--- Problem details ---
Search the records for lines with the word "computer" and copy each match.

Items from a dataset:
- - -

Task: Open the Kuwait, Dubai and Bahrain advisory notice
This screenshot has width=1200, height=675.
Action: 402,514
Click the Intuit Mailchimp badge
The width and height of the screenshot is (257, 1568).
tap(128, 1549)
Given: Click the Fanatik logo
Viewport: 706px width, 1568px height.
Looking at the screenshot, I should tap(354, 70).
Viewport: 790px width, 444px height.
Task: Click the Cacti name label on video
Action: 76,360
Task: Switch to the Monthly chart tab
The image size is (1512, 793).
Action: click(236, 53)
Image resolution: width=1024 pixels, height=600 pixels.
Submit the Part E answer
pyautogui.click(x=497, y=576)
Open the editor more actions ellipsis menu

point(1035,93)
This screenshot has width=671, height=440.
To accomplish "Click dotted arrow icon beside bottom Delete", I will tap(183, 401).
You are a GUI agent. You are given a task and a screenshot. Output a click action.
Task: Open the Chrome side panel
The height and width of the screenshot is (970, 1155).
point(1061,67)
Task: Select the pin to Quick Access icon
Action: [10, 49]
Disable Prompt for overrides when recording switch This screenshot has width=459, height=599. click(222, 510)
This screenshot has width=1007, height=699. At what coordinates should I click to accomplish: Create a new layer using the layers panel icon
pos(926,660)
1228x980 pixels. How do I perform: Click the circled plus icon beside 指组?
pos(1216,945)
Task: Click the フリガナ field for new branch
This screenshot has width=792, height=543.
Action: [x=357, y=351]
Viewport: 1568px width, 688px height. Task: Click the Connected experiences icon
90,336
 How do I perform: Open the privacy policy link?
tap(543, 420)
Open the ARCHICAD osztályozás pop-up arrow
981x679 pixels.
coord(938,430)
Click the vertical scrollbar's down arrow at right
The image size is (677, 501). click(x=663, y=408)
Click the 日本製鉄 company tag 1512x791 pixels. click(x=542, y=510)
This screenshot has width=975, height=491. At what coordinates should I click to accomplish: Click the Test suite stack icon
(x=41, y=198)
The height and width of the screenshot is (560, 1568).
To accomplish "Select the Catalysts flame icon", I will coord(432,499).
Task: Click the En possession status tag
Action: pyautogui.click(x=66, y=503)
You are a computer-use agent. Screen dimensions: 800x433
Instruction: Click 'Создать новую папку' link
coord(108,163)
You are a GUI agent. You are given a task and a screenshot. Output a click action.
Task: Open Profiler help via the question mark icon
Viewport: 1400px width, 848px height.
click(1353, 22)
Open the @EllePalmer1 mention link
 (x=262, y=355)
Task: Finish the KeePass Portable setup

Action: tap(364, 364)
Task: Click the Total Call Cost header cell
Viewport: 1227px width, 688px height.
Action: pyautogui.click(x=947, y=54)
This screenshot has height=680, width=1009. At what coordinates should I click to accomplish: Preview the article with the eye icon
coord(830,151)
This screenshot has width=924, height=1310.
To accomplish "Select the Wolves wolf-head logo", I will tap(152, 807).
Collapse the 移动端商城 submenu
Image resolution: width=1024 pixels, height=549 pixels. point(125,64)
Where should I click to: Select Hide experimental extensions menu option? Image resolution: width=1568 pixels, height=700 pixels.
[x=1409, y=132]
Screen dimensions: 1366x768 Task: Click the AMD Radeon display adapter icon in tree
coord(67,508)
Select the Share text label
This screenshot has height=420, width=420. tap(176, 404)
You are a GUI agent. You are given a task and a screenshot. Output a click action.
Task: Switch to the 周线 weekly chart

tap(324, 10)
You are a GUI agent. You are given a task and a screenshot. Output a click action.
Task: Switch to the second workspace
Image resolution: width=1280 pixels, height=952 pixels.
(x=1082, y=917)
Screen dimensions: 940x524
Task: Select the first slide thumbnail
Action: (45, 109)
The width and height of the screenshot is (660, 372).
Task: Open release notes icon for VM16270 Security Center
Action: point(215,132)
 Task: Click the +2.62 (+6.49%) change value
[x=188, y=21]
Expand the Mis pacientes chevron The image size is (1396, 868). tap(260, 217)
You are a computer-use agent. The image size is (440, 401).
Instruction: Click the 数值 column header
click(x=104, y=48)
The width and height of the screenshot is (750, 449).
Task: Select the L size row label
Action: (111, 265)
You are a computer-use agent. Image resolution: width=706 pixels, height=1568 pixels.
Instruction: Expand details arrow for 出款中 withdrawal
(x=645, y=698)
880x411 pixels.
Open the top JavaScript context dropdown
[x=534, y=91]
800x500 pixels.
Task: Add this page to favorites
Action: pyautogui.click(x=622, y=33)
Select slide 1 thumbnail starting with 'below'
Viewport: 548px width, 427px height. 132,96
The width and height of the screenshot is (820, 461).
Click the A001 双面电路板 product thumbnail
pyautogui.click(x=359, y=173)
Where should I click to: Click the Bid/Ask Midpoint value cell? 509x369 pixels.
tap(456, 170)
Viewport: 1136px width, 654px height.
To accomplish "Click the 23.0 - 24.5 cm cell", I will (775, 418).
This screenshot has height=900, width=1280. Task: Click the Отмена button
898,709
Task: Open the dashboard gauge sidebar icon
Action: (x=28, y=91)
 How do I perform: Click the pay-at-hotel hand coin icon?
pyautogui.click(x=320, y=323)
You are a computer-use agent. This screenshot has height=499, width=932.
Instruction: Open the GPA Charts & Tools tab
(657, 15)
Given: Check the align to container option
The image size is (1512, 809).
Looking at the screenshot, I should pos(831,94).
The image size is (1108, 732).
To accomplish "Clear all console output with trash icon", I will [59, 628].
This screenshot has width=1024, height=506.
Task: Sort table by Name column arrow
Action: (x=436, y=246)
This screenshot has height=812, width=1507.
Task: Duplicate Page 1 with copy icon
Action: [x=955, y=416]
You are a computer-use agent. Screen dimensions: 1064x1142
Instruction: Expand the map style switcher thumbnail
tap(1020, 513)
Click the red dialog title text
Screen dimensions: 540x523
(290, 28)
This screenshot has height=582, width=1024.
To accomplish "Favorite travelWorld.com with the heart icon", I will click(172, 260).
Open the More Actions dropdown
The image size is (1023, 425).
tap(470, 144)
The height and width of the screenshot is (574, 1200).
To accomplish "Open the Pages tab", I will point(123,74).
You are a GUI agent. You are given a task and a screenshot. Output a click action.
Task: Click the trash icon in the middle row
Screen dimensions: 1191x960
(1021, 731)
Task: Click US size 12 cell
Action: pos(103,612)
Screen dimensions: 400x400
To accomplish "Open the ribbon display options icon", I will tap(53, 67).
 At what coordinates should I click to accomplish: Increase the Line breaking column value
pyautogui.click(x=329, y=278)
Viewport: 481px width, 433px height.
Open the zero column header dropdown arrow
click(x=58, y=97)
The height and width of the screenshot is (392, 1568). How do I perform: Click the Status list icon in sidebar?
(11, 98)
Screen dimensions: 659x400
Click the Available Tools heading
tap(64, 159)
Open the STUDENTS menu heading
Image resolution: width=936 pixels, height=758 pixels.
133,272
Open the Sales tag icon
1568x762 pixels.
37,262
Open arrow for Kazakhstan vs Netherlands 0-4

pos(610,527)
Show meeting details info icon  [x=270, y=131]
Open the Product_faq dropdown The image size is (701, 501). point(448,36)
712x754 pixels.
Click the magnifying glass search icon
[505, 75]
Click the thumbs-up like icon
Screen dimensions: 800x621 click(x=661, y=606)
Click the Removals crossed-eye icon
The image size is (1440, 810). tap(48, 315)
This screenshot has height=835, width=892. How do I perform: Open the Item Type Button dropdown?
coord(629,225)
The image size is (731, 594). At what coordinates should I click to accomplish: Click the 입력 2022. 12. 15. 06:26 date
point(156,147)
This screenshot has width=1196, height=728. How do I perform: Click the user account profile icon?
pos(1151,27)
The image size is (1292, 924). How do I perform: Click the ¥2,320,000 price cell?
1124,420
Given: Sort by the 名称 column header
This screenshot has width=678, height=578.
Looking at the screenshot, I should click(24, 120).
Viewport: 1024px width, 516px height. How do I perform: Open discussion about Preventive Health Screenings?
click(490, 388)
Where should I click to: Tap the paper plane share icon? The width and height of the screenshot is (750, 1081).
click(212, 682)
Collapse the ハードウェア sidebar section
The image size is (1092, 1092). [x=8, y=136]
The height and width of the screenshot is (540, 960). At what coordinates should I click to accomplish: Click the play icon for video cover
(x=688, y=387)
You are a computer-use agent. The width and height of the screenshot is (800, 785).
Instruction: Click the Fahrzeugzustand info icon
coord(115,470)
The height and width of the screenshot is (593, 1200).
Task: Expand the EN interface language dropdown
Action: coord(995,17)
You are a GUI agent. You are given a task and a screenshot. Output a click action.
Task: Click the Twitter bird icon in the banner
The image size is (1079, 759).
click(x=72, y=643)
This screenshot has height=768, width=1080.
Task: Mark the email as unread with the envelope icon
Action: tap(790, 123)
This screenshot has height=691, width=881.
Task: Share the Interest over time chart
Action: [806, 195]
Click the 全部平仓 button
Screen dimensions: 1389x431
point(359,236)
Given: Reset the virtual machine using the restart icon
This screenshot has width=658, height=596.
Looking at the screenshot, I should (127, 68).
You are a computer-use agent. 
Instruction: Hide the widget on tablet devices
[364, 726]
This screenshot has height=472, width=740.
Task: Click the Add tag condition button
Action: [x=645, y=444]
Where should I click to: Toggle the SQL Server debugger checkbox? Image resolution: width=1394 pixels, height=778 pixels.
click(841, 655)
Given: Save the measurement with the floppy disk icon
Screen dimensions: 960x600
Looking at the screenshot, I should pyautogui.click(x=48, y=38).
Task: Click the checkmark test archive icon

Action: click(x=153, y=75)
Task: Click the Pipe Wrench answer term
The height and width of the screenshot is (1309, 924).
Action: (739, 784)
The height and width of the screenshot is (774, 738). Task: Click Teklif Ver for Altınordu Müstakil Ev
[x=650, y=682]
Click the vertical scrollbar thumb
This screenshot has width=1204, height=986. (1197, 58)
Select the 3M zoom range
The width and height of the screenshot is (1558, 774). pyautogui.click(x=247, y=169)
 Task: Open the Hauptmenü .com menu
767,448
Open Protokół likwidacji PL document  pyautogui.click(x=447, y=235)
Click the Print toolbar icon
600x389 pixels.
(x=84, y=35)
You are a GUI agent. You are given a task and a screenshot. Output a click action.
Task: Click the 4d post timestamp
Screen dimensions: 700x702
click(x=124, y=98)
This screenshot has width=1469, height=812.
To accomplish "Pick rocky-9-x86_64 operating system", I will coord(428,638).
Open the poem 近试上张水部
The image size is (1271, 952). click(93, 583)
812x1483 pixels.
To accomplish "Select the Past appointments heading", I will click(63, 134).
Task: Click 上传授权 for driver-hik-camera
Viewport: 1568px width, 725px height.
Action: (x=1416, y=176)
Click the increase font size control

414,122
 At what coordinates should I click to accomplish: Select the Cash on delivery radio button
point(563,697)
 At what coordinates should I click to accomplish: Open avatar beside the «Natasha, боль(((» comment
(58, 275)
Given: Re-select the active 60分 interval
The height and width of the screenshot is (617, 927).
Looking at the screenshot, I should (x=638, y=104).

- - -

--- Response ---
You are a computer-use agent. Screen dimensions: 800x433
You are a computer-use agent. The image size is (440, 401).
You are a computer-use agent. Image resolution: width=706 pixels, height=1568 pixels.
You are a computer-use agent. This screenshot has height=499, width=932.
You are a computer-use agent. Screen dimensions: 1064x1142
You are a computer-use agent. The width and height of the screenshot is (800, 785).
You are a computer-use agent. 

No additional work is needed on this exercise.